France destroyed the Itavia Airlines Flight 870 passenger plane in an attempt to assassinate Libya’s then-dictator Muammar Gaddafi, former Italian prime minister Giuliano Amato claimed in an interview with la Repubblica published Saturday.
He further called on French President Emmanuel Macron to stop "hiding the truth."
Amato claimed that on June 27, 1980, a French missile caused the crash of Itavia Airlines Flight 870.
"A plan had been launched to hit the plane on which Gaddafi was flying,” Amato told the source, which was cited by Ansa. “But the Libyan leader escaped the trap because he was warned by [former Italian prime minister Bettino] Craxi. Now the Elysée can wash away the shame that weighs on Paris.”
"After 40 years, the innocent victims of Ustica have not received justice. Why continue to hide the truth? The time has come to shed light on a terrible state secret. Macron could do it. And NATO could do it.
"Who knows now, speak: it would have great merits towards the families of the victims and towards history", Amato said in a new call for justice. "The most credible version is that of the responsibility of the French Air Force, with the complicity of the Americans. They wanted to kill Gaddafi, flying on a Mig of his air force. The plan envisaged simulating a NATO exercise, a staging that would have allowed the attack to be passed off as an involuntary accident".
"No act concerning the DC9 tragedy is covered by state secrecy and over the decades a long job has been carried out by the judicial authority and by the parliamentary commissions of inquiry."
Amato went on to say that Gaddafi had been warned of the attempted assassination and “ the missile dropped against the Mig ended up hitting the DC9. The most accredited hypothesis is that that missile was launched by a French fighter".
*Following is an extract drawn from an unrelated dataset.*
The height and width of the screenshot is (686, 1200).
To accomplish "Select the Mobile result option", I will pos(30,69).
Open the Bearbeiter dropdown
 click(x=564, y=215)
"I learned later, but without having proof that it was Craxi who warned Gaddafi. He had no interest in it coming out: he would have been accused of infidelity to NATO and of espionage.”
The crash of Flight 870
Flight 870 took off from Bologna to Palermo in 1980, but the flight and all 81 people aboard never arrived.
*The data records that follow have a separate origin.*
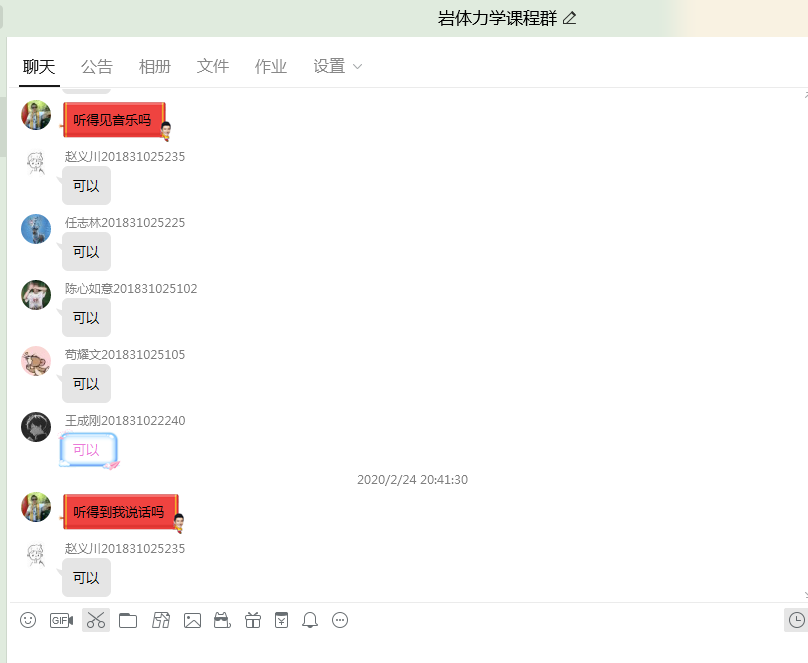Use the screenshot scissors tool
Image resolution: width=808 pixels, height=663 pixels.
[x=96, y=620]
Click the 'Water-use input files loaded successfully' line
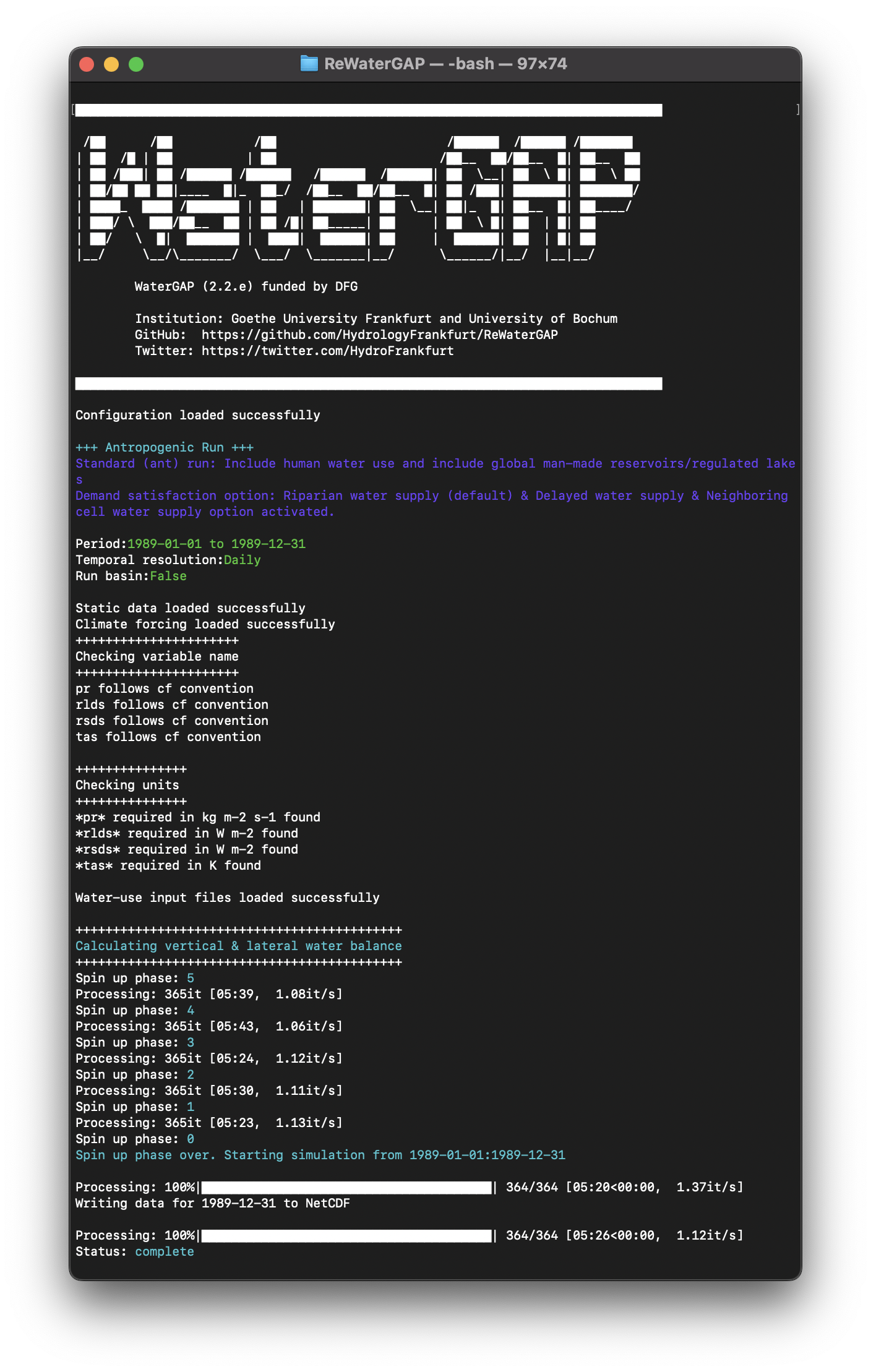This screenshot has height=1372, width=871. (228, 898)
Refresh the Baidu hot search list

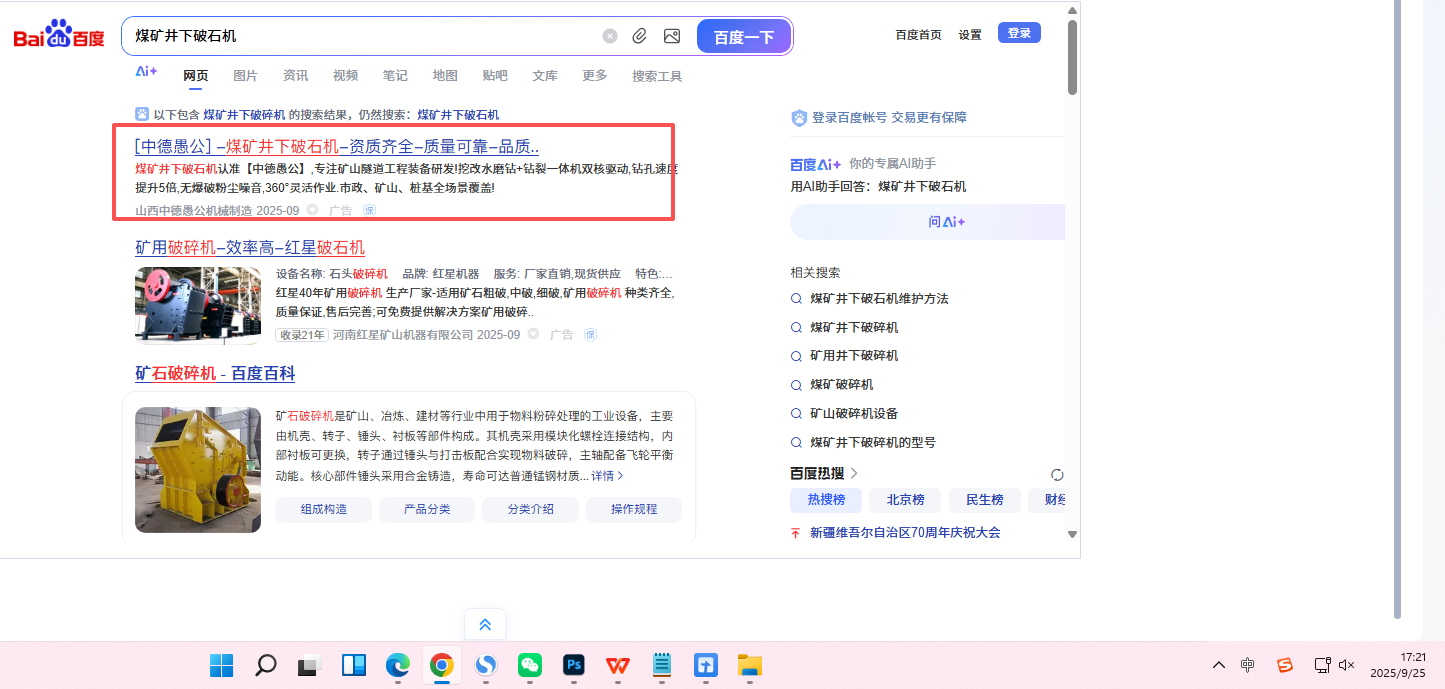[x=1057, y=474]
One hour into the scheduled flight, the plane disappeared from radar screens. Several hours after, the wreckage of the flight was discovered on Tyrrhenian Sea off the island of Ustica, near Sicily.
Italian investigators have attempted for years to understand what led to the crash, with the remains of the DC-9 plane having been placed back together and inspected in Rome.
Theories on what caused the failed flight have spread throughout Italy and amongst the family of the victims, the Guardian reported in 2006. Many people believe that it was the result of a terror attack while others believe it was the result of a mechanical or structural failure.
On the night the plane flew, there was significant military activity from French, British, American and Libyan military aircraft, the Guardian claimed. The investigative magistrate at the time expressed their belief that the plane had likely been caught in a military crosshair.
Judge Rosario Priore claimed that the truth about the plane crash was hidden by the Italian government and members of the Secret Service. Four Italian Air Force generals and five other people were indicted and charged with high treason and perjury.